The Old Testament includes the Bible Jesus and His followers read, the roots of Western Civilization, culture, law, and social norms. Even if you aren’t a believer, reading this historic book helps you understand where our society came from, how culture and institutions evolved through today.
Al Kresta, president of Ann Arbor-based Ave Maria Radio, adds, “If we want to keep the commandments, we must recover the story behind them. Story enlivens our imagination and sense of moral purpose. Knowing our story establishes our identity, and, in this age of identity politics, we need to enter into that story or be at the mercy of the scores of distorted stories about the history and shape of the world.”
The trouble with any owner’s manual? Humans tend to “wing it” and not spend much time “going to the manual” until something is broken:
- We owned a 2003 Honda Accord for 14 years, looking at the manual twice a year, dog-eared to the same page to figure out how to change the time on the clock during the switch to and from daylight savings time.
- Our 2015 Chevy Camaro and 2019 Buick Cascada have clocks that automatically update, and the cars never break down, so we haven’t looked at either of their owner’s manuals even once.
But in the 1970s, when cars were less reliable, people looked at owner’s manuals far more often. They looked at the Bible far more often as well: every hotel and doctor’s office used to have a Bible, so it was often the only book to look through in an unfamiliar place.
Now, people go to their phones for their preferred content, arguing we live in a “post-Christian culture.”
Fueling Bible boom? 77% say Americans have an “existential crisis?”
When something is broken, and you know you “have the manual,” people return to them, especially when they have “why” and “how-to” questions.

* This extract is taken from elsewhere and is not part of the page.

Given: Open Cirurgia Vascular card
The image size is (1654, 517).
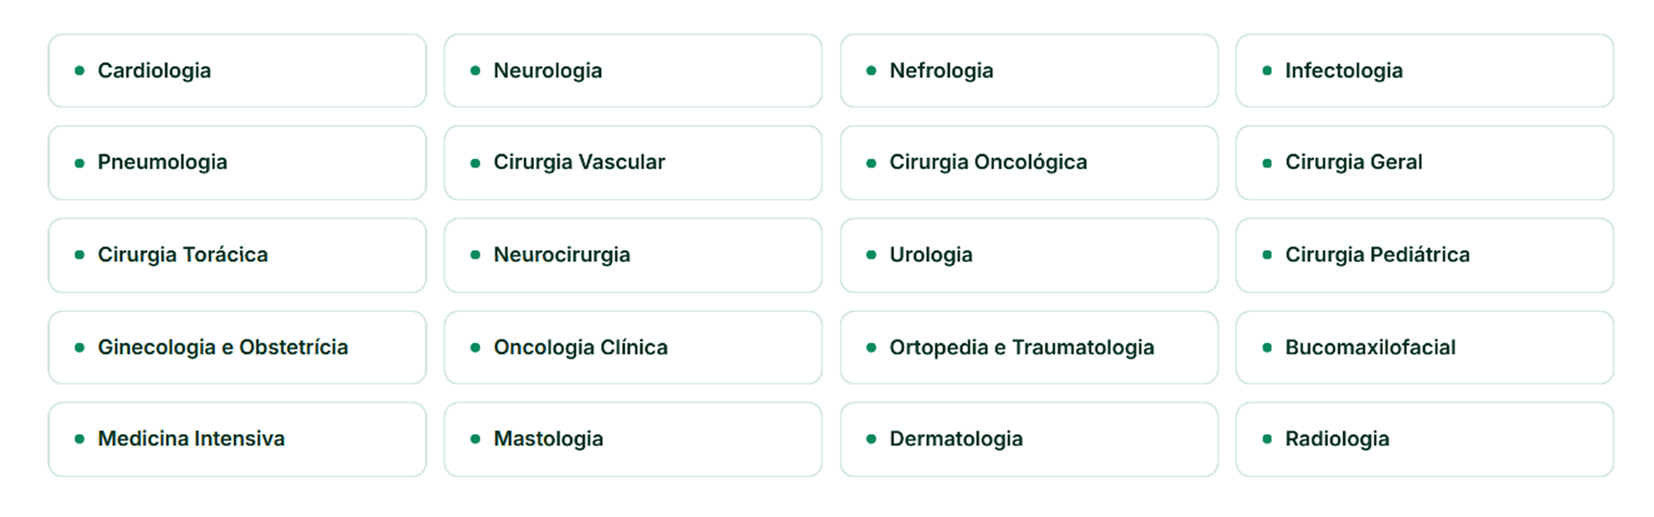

The demand for that “owner’s manual” just hit a new high as 77 percent of Americans told the OnePoll survey Americans had an “existential crisis” of meaning.
Cavins said after studying the Bible for more than 43 years, he can still go to a Bible study and “learn something,” even in the smallest group from a “babe in Lord new Christian” reading the Bible for the very first time.
Cavins says our current era reminds him of 587 BC Jerusalem (when the city and temple were destroyed). Eventually, the people “were allowed to return” with the ancient Jews seeing the need for three things needed then and now: new worship/sacrifice, time to learn the Word of the Lord, and time for rebuilding a true community of believers.
“People love things that age, that tell their story,” Cavins said. “A Bible becomes an heirloom they can pass on to future generations. Paper stocks are going up. People want a personal letter.”